Records from a collection
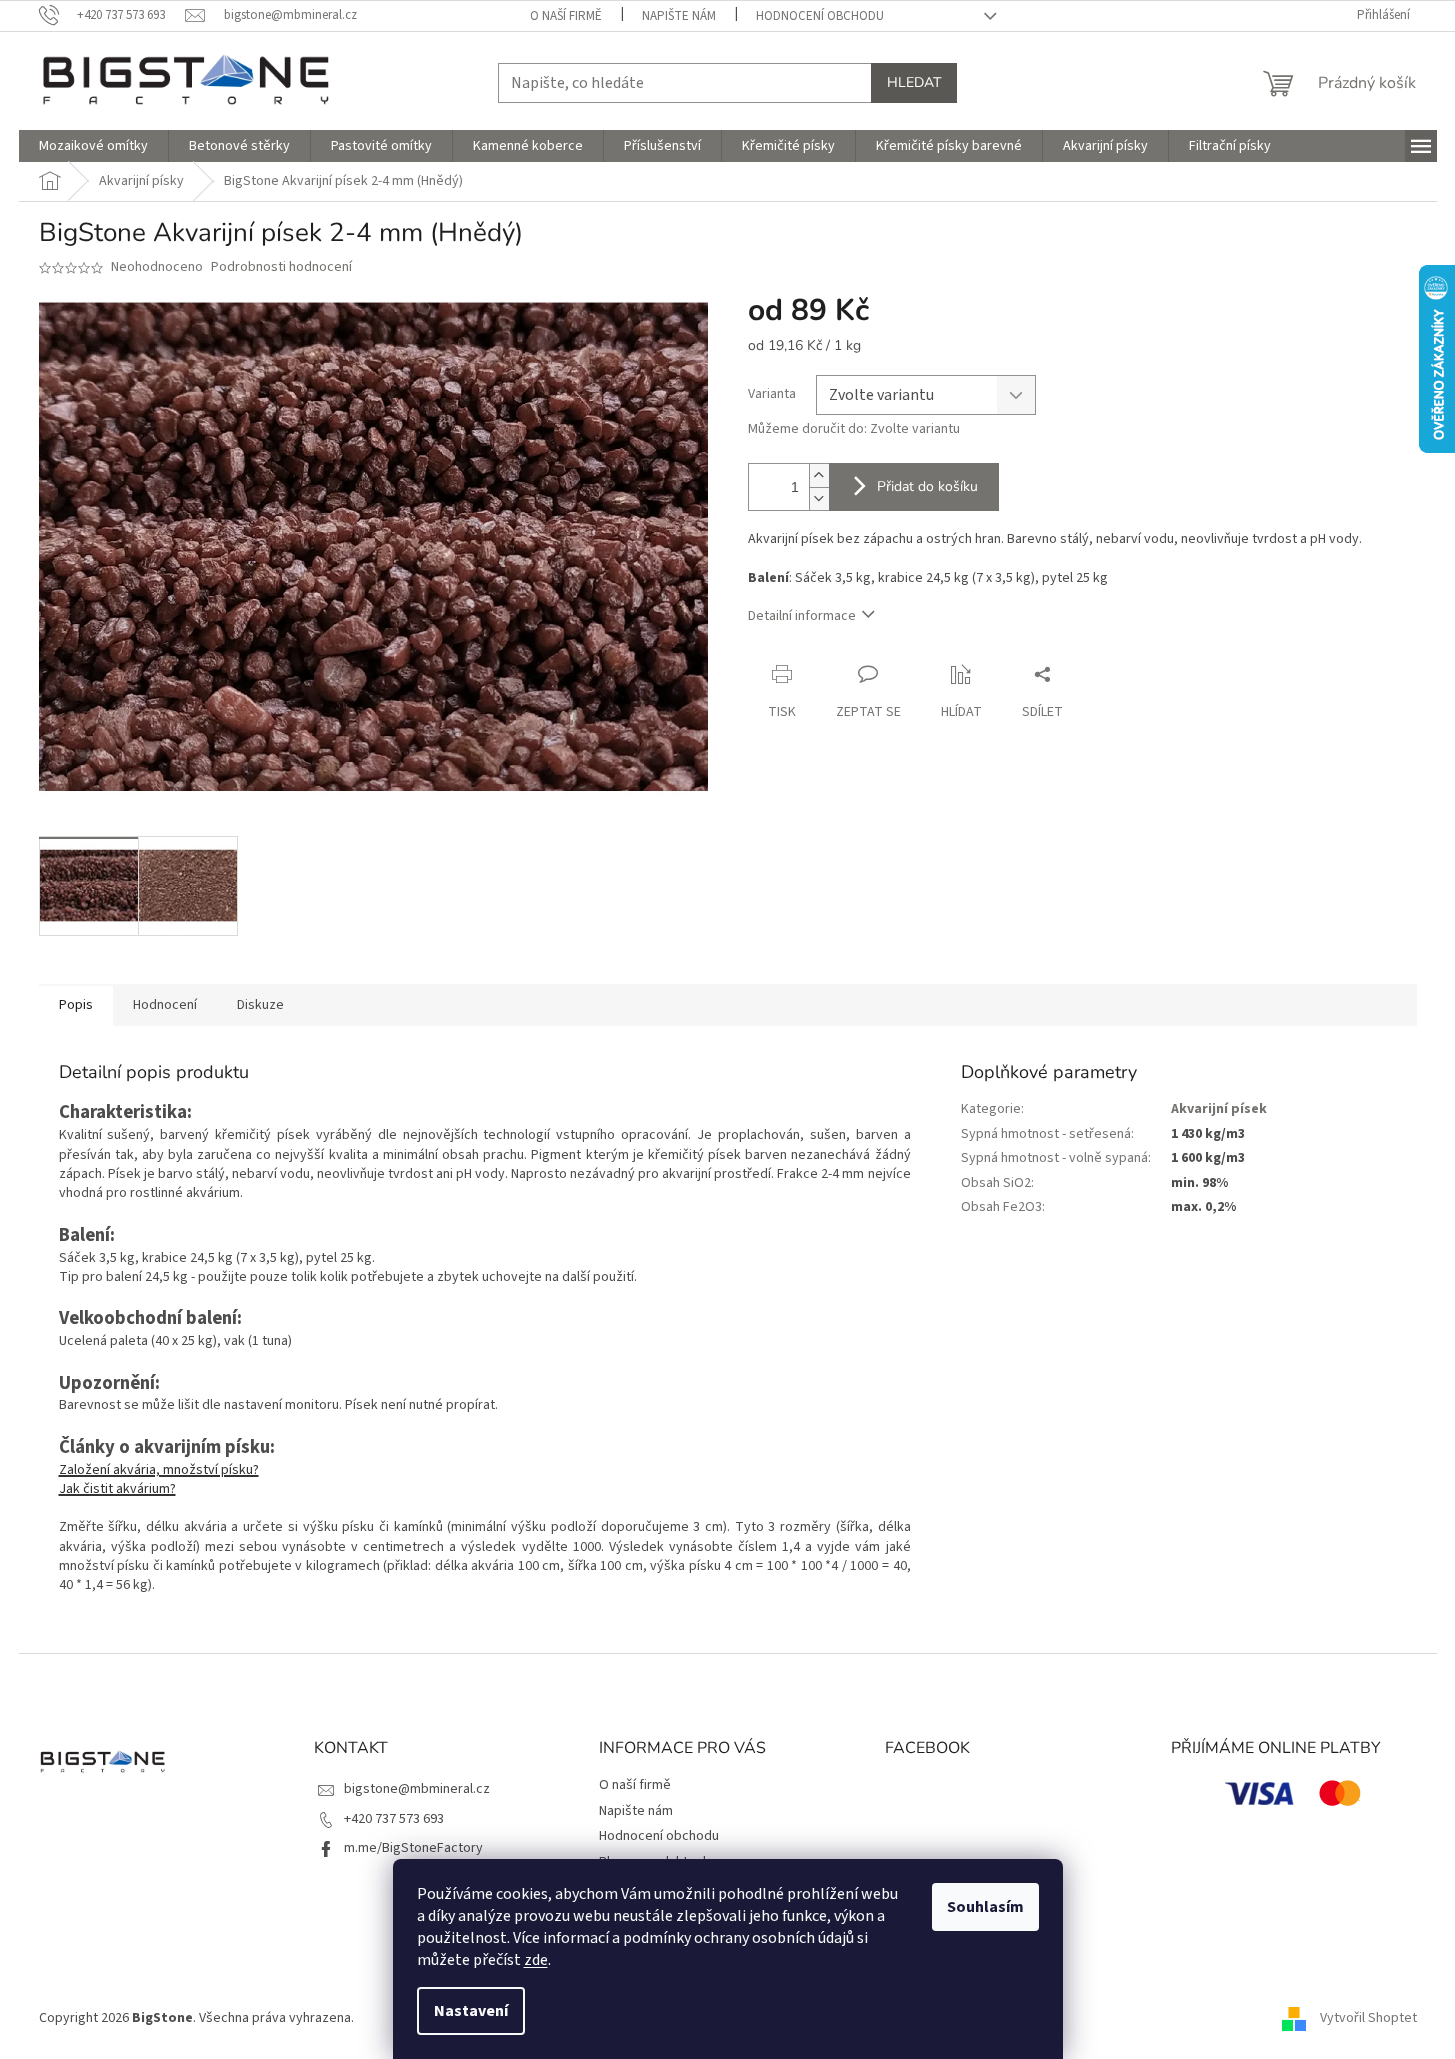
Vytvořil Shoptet (1368, 2018)
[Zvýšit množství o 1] (819, 475)
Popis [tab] (76, 1005)
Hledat (914, 82)
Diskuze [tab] (260, 1005)
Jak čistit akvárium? (117, 1489)
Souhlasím (985, 1907)
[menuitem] (93, 146)
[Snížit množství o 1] (819, 498)
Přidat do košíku (927, 486)
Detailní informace (802, 616)
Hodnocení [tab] (165, 1005)
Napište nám (679, 16)
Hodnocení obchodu (820, 16)
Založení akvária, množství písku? (159, 1470)
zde (536, 1960)
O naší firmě (566, 16)
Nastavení (471, 2011)
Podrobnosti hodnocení (281, 267)
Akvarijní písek (1219, 1109)
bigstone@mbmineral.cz (417, 1789)
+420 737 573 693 (394, 1819)
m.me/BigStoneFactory (413, 1848)
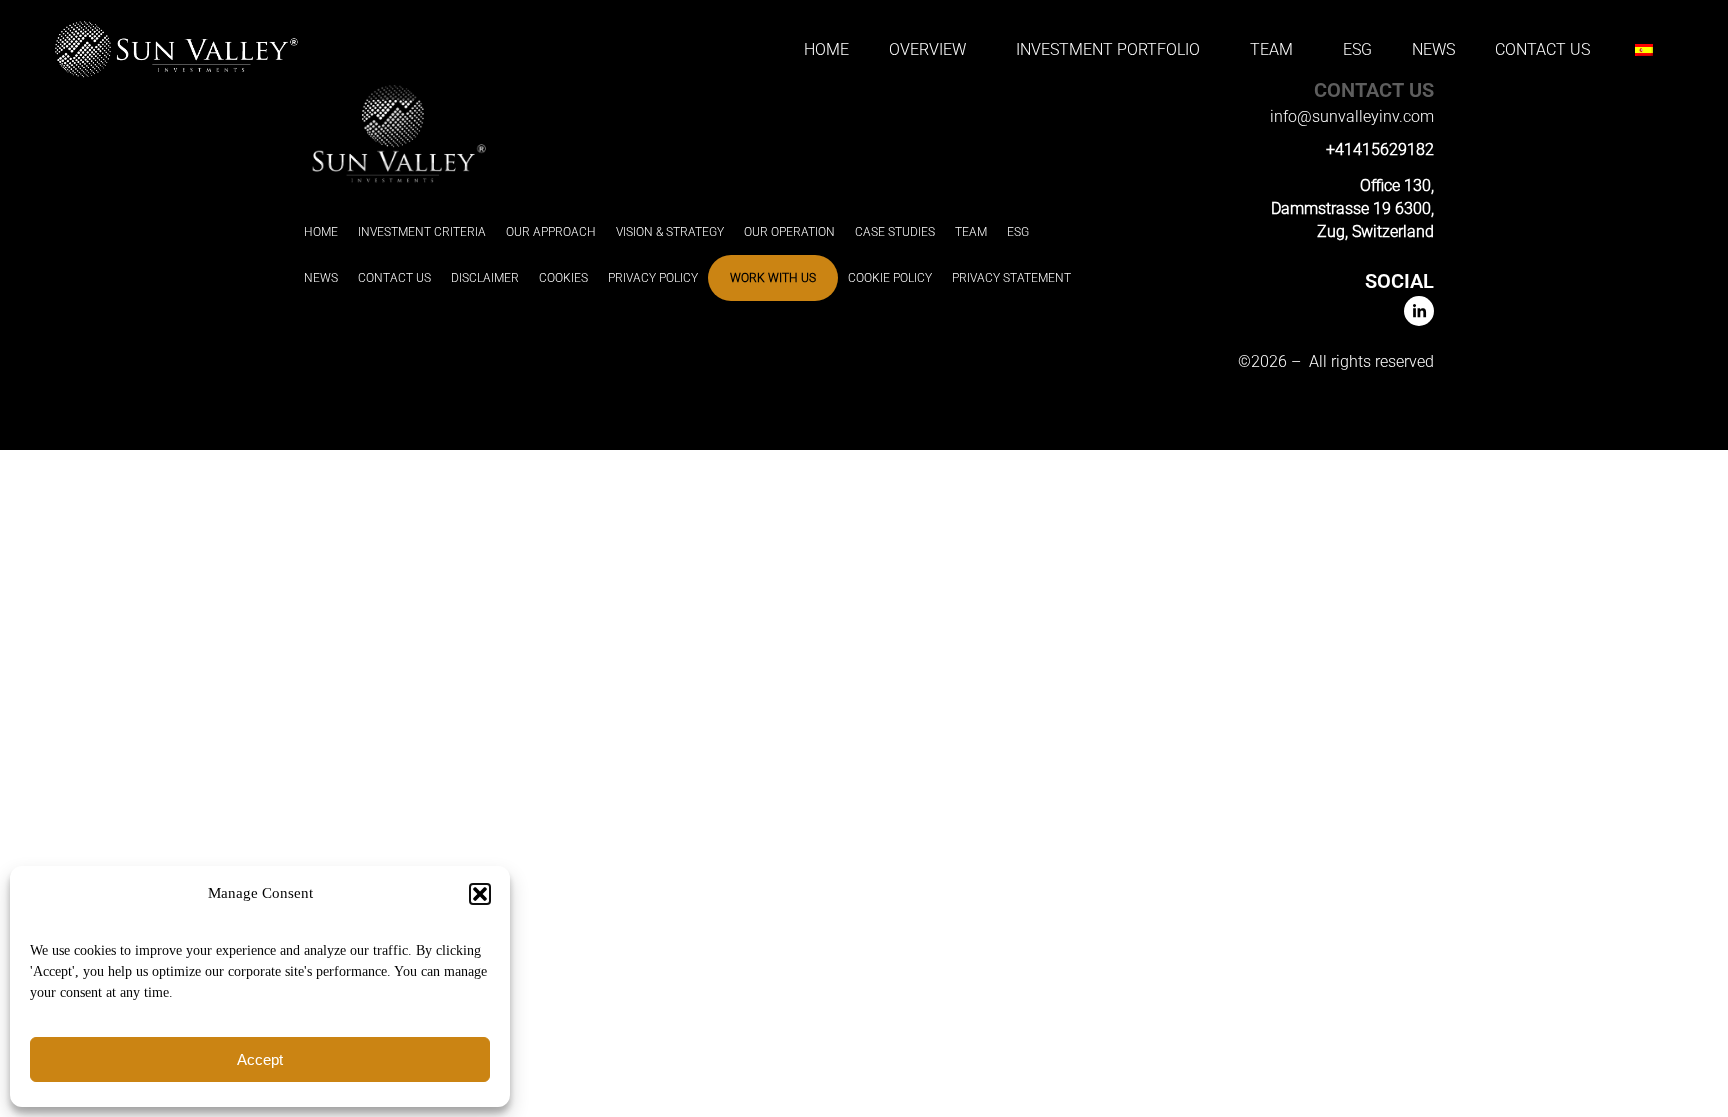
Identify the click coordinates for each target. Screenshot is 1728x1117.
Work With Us (773, 278)
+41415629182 (1380, 149)
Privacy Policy (653, 278)
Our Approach (551, 232)
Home (826, 49)
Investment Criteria (422, 232)
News (1433, 49)
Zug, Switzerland (1375, 231)
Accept (260, 1059)
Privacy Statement (1011, 278)
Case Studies (895, 232)
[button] (480, 894)
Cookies (563, 278)
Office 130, (1397, 185)
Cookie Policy (890, 278)
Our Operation (789, 232)
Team (971, 232)
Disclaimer (485, 278)
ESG (1357, 49)
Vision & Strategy (670, 232)
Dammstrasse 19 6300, (1352, 208)
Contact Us (1542, 49)
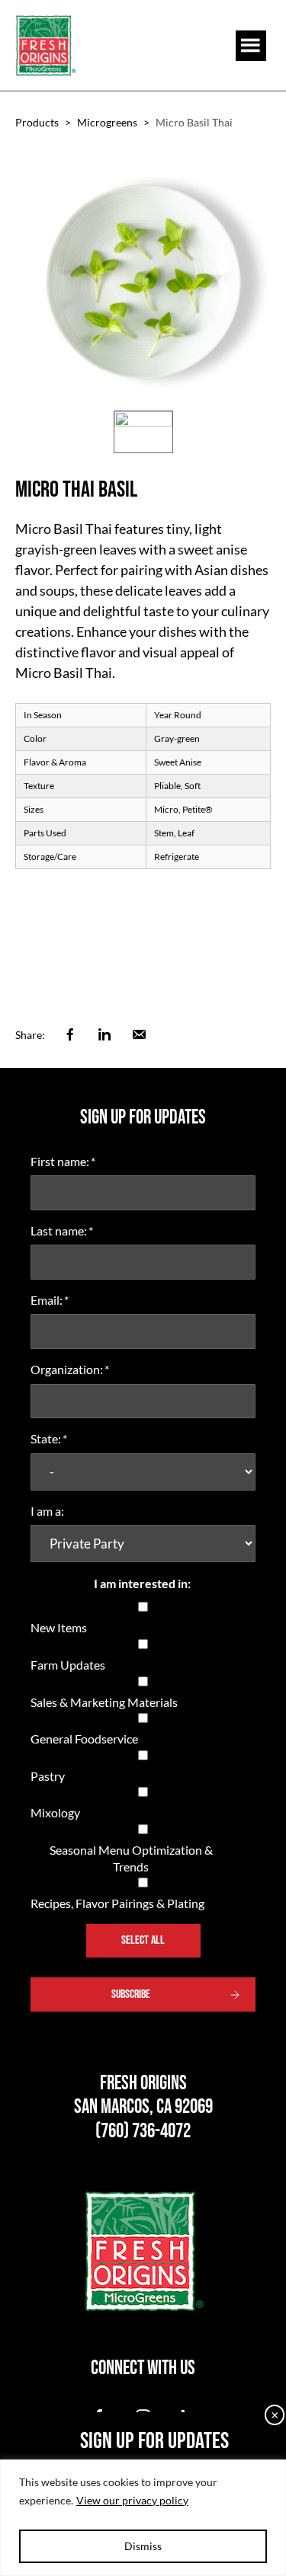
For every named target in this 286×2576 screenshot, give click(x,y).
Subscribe (130, 1994)
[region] (143, 2517)
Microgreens (107, 122)
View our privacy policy (132, 2500)
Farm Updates (68, 1664)
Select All (143, 1940)
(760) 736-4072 (143, 2131)
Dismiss (143, 2545)
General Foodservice (84, 1738)
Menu (251, 45)
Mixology (55, 1812)
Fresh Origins (45, 45)
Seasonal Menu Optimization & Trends (131, 1858)
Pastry (48, 1776)
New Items (59, 1627)
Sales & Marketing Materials (104, 1702)
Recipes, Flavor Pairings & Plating (117, 1903)
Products (37, 122)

- [WHAT IS REQUIRED]: From the entries above, copy exactly the lines starting at the one with "Disclaimer (485, 278)" and stopping at the one with "New Items (59, 1627)", keeping both ends. Drop the pictures.

- [SOLUTION FOR THIS PROBLEM]:
Disclaimer (485, 278)
ESG (1357, 49)
Vision & Strategy (670, 232)
Dammstrasse 19 6300, (1352, 208)
Contact Us (1542, 49)
For every named target in this 286×2576 screenshot, give click(x,y).
Subscribe (130, 1994)
[region] (143, 2517)
Microgreens (107, 122)
View our privacy policy (132, 2500)
Farm Updates (68, 1664)
Select All (143, 1940)
(760) 736-4072 (143, 2131)
Dismiss (143, 2545)
General Foodservice (84, 1738)
Menu (251, 45)
Mixology (55, 1812)
Fresh Origins (45, 45)
Seasonal Menu Optimization & Trends (131, 1858)
Pastry (48, 1776)
New Items (59, 1627)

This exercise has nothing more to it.